3. Department of Economic Security Decision


The Government seeks to introduce into evidence a decision by the Department of Economic Security, which found that Richard E. Reiss & Associates was the successor to Richard E. Reiss & Co. and therefore imposed a higher employer tax rate because Richard E. Reiss & Co. did not pay nearly $2,000,000 in wage taxes. Reiss objects, arguing that the evidence is irrelevant and prejudicial. The Court agrees, as the Department of Economic Security decision does not make a consequential fact in the case against Reiss more or less probable. See Fed. R. Evid. 402. Moreover, the danger of unfair prejudice and confusion of issues substantially outweighs the probative value of the evidence. See Fed. R. Evid. 403. Accordingly, the evidence is excluded.

4. Power of Attorney Form


The Government seeks to introduce evidence that Reiss filed a power of attorney in August 2000 on behalf of a taxpayer while Reiss was suspended from appearing as a taxpayer representative before the Internal Revenue Service. The power of attorney indicates that Reiss is an "unenrolled return preparer under §10(c)(viii) of the Treasury Department Circular No. 230" and does not claim to be a certified public accountant. Reiss objects, arguing that he did not make a dishonest statement in the form, and therefore the evidence is irrelevant and prejudicial. The Court will reserve ruling on the admissibility of this evidence until trial.

CONCLUSION

The Government notified Reiss of its intent to introduce other prior acts evidence at trial. However, Reiss has not sought to exclude such evidence. Thus, the Court will reserve ruling on the admissibility of the remaining prior acts evidence until trial. Accordingly, IT IS HEREBY ORDERED that Defendant's Motion in Limine (Clerk Doc. No. 76) is GRANTED in part and DENIED in part as set forth above.
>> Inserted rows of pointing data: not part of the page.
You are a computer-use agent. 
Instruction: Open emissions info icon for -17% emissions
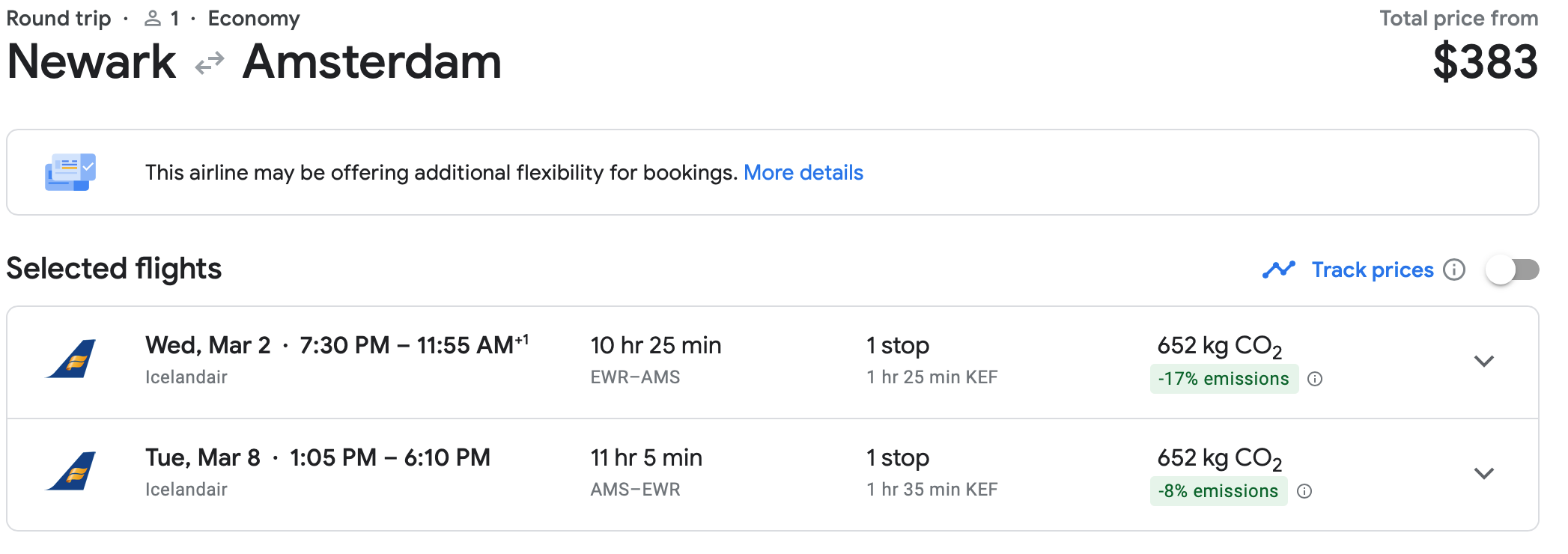[x=1315, y=379]
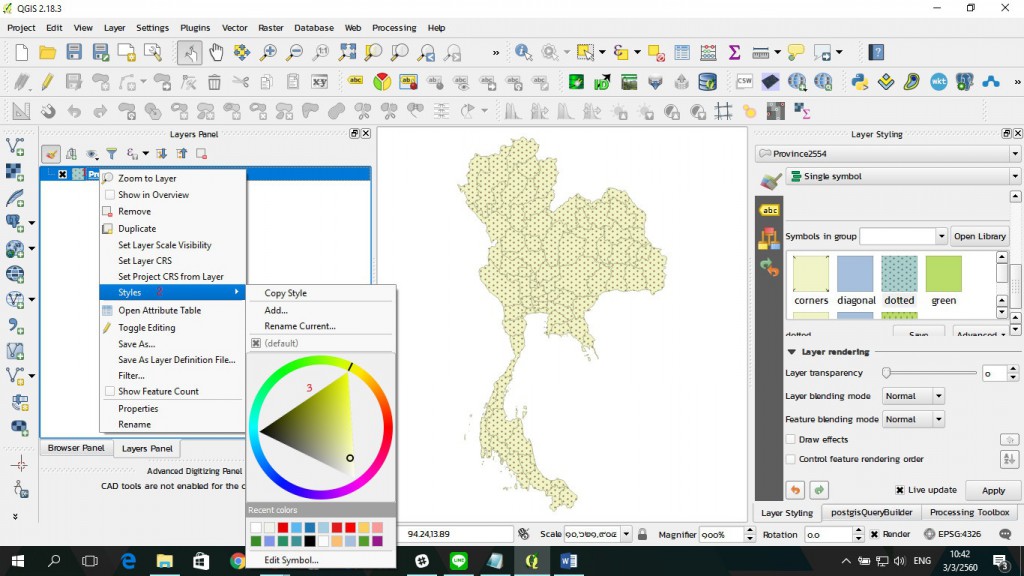Click the Statistical Summary sigma icon
The width and height of the screenshot is (1024, 576).
coord(734,52)
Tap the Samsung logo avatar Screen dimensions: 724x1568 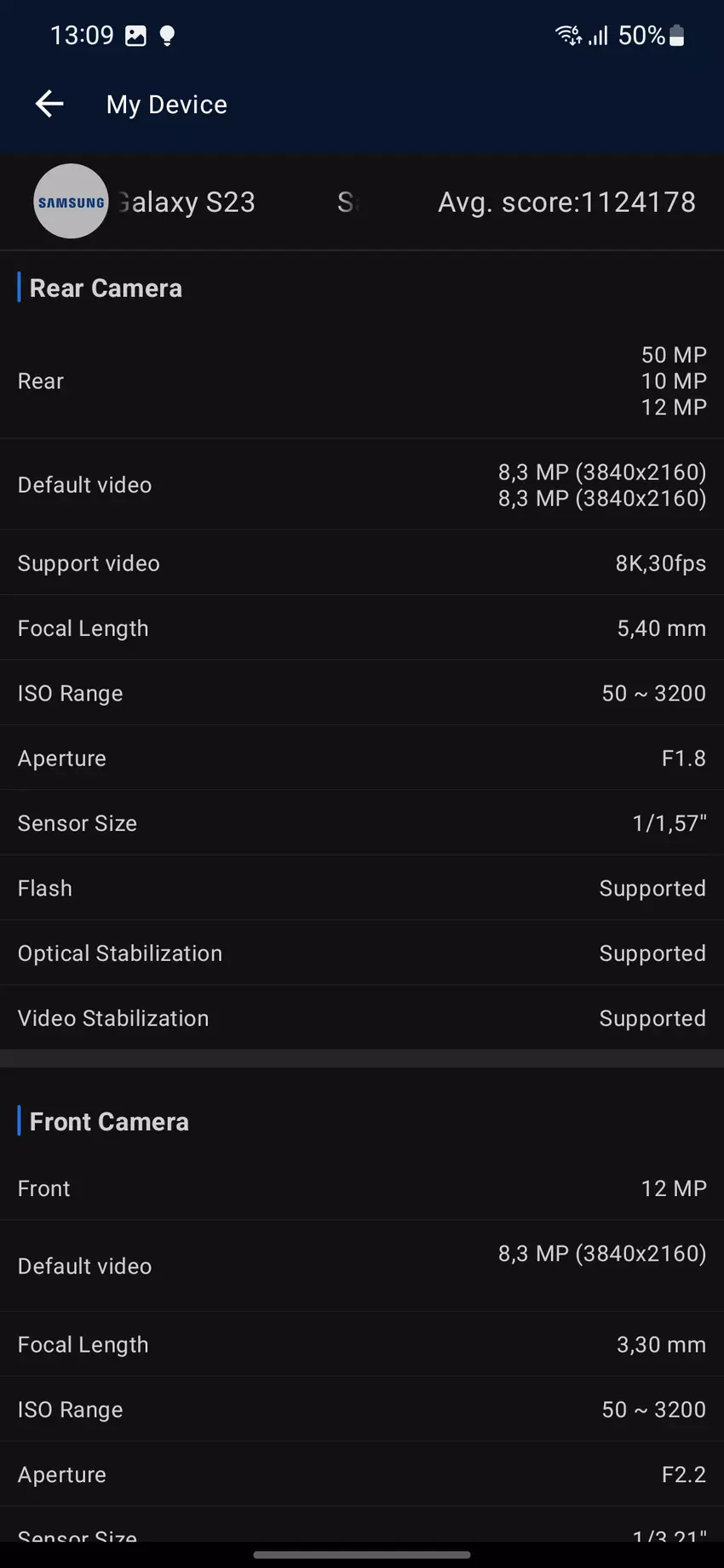point(71,202)
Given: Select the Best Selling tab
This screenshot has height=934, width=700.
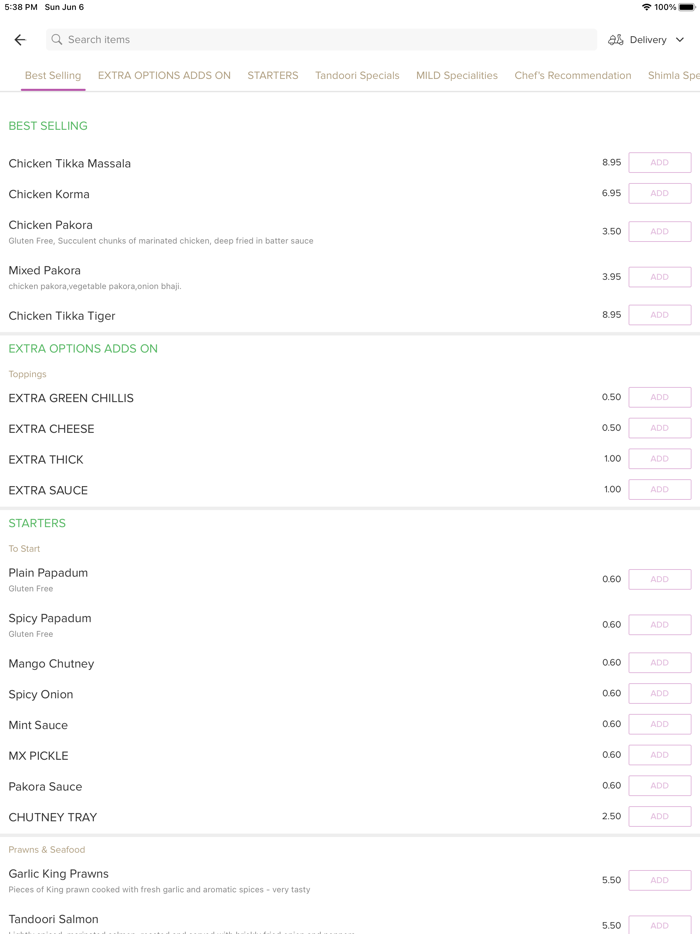Looking at the screenshot, I should [x=53, y=76].
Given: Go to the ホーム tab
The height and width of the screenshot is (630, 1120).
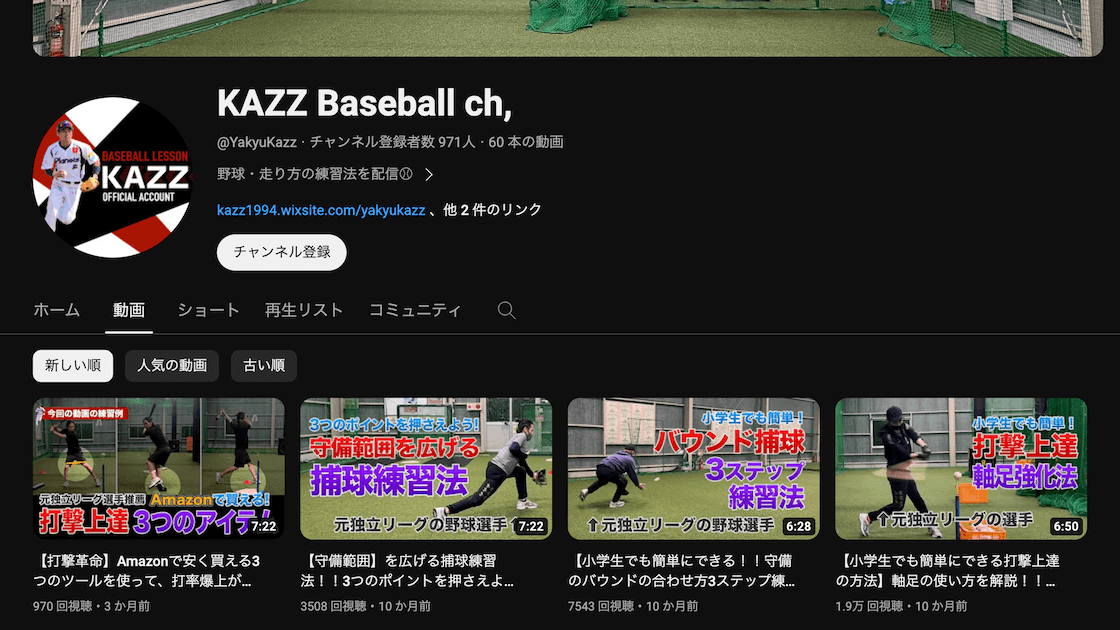Looking at the screenshot, I should click(57, 310).
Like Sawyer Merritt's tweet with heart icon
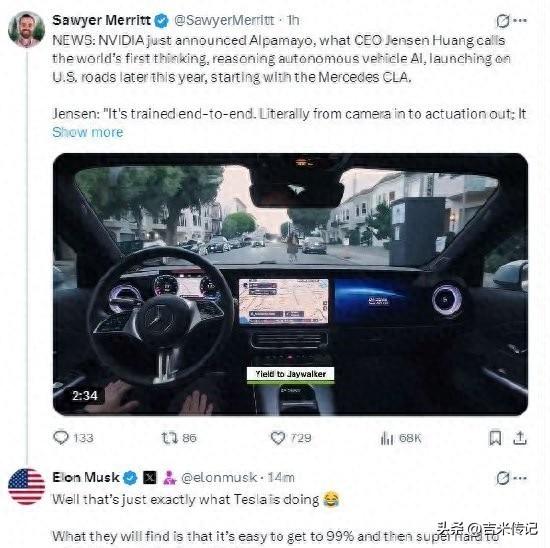Screen dimensions: 550x548 point(278,438)
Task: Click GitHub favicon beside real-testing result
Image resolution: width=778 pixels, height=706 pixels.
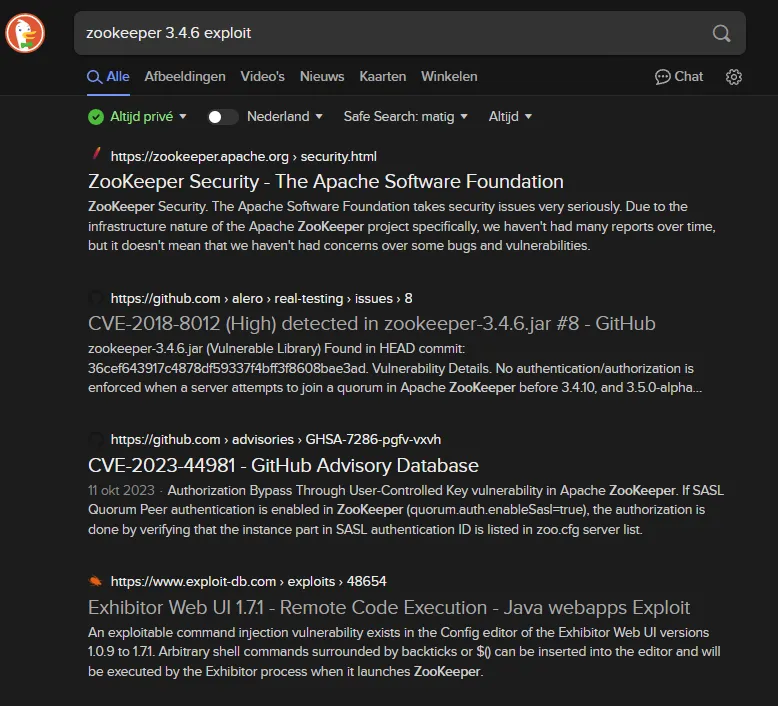Action: (96, 298)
1 The penalties imposed for Reiss's preparation of 1986-1987 tax returns involved him overstating expenses to reduce taxable income. Those penalties were assessed under 26 U.S.C. §6694(b) for the willful understatement of tax liability.

2 Reiss did not object to evidence of the prior adjudication in his Motion in Limine, but the Government briefed its position on the admissibility of the evidence in its pretrial memoranda.